Work item —
Copy nothing from the entries below except the lines from the one containing "This screenshot has width=828, height=466." through the one containing "You are a computer-use agent. Screen", and copy those exactly.

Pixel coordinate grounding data
- - -
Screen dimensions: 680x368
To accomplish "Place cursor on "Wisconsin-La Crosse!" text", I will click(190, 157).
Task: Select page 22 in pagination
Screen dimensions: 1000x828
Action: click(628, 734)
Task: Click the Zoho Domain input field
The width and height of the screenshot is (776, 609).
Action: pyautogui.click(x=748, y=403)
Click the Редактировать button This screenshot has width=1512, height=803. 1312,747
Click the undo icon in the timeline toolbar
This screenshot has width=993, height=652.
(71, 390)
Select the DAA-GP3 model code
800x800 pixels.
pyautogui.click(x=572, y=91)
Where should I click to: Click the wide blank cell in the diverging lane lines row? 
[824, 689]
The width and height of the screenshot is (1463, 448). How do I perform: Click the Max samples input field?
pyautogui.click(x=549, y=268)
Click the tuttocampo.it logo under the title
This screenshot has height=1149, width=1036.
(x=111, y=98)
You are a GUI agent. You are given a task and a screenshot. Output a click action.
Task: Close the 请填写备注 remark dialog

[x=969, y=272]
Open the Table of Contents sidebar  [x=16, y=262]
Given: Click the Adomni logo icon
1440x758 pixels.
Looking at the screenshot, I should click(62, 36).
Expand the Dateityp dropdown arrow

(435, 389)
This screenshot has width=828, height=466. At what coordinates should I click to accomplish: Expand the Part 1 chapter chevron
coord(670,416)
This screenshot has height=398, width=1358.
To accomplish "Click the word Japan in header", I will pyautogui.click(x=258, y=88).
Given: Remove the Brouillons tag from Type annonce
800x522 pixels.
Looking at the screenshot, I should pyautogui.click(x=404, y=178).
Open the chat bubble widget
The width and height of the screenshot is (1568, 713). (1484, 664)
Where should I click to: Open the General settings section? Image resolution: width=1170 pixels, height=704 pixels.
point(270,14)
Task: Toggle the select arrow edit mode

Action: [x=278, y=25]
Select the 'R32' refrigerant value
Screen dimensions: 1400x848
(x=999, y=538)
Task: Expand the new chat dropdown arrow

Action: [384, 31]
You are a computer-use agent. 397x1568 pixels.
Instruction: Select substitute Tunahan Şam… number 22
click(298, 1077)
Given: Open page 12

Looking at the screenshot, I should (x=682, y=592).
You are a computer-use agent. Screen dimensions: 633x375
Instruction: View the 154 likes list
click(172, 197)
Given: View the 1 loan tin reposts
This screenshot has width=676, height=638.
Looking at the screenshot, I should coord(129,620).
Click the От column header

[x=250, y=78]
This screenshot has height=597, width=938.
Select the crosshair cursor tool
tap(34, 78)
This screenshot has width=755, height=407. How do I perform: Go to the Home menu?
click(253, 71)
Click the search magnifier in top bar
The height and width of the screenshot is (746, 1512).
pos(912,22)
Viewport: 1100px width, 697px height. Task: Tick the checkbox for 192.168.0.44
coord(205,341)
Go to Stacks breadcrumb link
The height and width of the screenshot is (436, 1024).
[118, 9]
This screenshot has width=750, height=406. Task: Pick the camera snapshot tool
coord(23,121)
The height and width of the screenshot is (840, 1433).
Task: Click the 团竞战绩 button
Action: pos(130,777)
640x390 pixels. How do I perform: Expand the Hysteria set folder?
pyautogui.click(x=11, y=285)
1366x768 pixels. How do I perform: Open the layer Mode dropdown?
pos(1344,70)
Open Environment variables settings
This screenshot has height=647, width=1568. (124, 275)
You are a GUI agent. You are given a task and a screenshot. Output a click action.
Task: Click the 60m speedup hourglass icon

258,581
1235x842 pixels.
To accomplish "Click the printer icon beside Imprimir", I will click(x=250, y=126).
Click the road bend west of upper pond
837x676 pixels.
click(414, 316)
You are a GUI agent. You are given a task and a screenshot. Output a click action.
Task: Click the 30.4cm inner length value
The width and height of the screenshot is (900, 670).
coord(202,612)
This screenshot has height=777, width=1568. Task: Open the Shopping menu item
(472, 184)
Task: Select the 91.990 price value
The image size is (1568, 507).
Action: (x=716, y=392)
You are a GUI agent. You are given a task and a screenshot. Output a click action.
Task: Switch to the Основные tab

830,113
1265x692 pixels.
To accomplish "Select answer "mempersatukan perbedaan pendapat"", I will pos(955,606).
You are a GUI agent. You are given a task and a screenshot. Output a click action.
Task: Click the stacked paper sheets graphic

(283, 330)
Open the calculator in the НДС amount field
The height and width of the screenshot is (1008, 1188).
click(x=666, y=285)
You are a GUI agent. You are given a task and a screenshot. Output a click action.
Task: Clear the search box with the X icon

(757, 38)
- - -
Response box —
This screenshot has width=828, height=466. At what coordinates should I click to accomplish: Expand the Part 1 chapter chevron
coord(670,416)
This screenshot has height=398, width=1358.
To accomplish "Click the word Japan in header", I will pyautogui.click(x=258, y=88).
Given: Remove the Brouillons tag from Type annonce
800x522 pixels.
Looking at the screenshot, I should pyautogui.click(x=404, y=178).
Open the chat bubble widget
The width and height of the screenshot is (1568, 713). (1484, 664)
Where should I click to: Open the General settings section? Image resolution: width=1170 pixels, height=704 pixels.
point(270,14)
Task: Toggle the select arrow edit mode

Action: [x=278, y=25]
Select the 'R32' refrigerant value
Screen dimensions: 1400x848
(x=999, y=538)
Task: Expand the new chat dropdown arrow

Action: [384, 31]
You are a computer-use agent. 397x1568 pixels.
Instruction: Select substitute Tunahan Şam… number 22
click(298, 1077)
Given: Open page 12

Looking at the screenshot, I should (x=682, y=592).
You are a computer-use agent. Screen dimensions: 633x375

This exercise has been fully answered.